- Exercise -
From the entries that follow, copy exactly the lines beginning at the line holding "Abastecimento de Água (967, 1926)" and continuing through the line holding "Legislação e Tarifas (954, 1968)".

■ ■ ■ ■ ■

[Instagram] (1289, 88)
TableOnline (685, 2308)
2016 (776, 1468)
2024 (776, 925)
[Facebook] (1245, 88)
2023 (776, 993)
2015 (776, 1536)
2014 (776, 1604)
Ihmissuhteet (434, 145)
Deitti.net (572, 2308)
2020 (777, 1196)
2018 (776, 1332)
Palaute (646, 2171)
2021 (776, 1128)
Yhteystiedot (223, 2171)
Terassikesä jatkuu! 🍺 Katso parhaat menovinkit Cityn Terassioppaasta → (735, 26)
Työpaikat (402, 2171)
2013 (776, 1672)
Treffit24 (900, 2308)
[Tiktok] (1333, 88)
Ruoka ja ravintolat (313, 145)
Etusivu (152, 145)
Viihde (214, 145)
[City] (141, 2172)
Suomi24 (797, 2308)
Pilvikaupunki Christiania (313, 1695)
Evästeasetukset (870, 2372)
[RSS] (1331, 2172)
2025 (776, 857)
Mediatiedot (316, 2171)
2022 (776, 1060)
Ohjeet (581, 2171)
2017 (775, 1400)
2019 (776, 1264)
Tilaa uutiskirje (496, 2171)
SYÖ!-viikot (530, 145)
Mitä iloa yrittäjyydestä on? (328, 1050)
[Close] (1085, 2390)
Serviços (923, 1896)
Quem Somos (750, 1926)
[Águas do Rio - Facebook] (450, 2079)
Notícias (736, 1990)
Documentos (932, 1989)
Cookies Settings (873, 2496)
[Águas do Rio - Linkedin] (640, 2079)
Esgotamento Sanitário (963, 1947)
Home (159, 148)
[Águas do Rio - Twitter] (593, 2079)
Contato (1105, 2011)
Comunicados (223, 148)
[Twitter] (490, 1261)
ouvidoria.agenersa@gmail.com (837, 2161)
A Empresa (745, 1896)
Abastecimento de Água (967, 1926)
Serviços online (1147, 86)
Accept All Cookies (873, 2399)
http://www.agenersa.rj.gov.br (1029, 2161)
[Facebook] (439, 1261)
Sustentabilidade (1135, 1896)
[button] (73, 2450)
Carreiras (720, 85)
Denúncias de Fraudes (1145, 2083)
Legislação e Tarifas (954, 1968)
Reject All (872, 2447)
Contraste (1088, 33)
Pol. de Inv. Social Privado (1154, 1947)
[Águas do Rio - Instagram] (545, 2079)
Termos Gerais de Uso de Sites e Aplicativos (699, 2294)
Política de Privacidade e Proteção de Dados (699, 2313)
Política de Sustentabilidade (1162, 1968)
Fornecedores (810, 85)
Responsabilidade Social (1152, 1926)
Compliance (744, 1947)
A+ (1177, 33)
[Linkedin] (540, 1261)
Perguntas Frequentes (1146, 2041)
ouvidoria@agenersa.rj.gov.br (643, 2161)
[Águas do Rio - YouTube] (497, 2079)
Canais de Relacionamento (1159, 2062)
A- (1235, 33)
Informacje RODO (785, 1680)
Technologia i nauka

■ ■ ■ ■ ■

- Reply to the task -
Abastecimento de Água (967, 1926)
Serviços online (1147, 86)
Accept All Cookies (873, 2399)
http://www.agenersa.rj.gov.br (1029, 2161)
[Facebook] (439, 1261)
Sustentabilidade (1135, 1896)
[button] (73, 2450)
Carreiras (720, 85)
Denúncias de Fraudes (1145, 2083)
Legislação e Tarifas (954, 1968)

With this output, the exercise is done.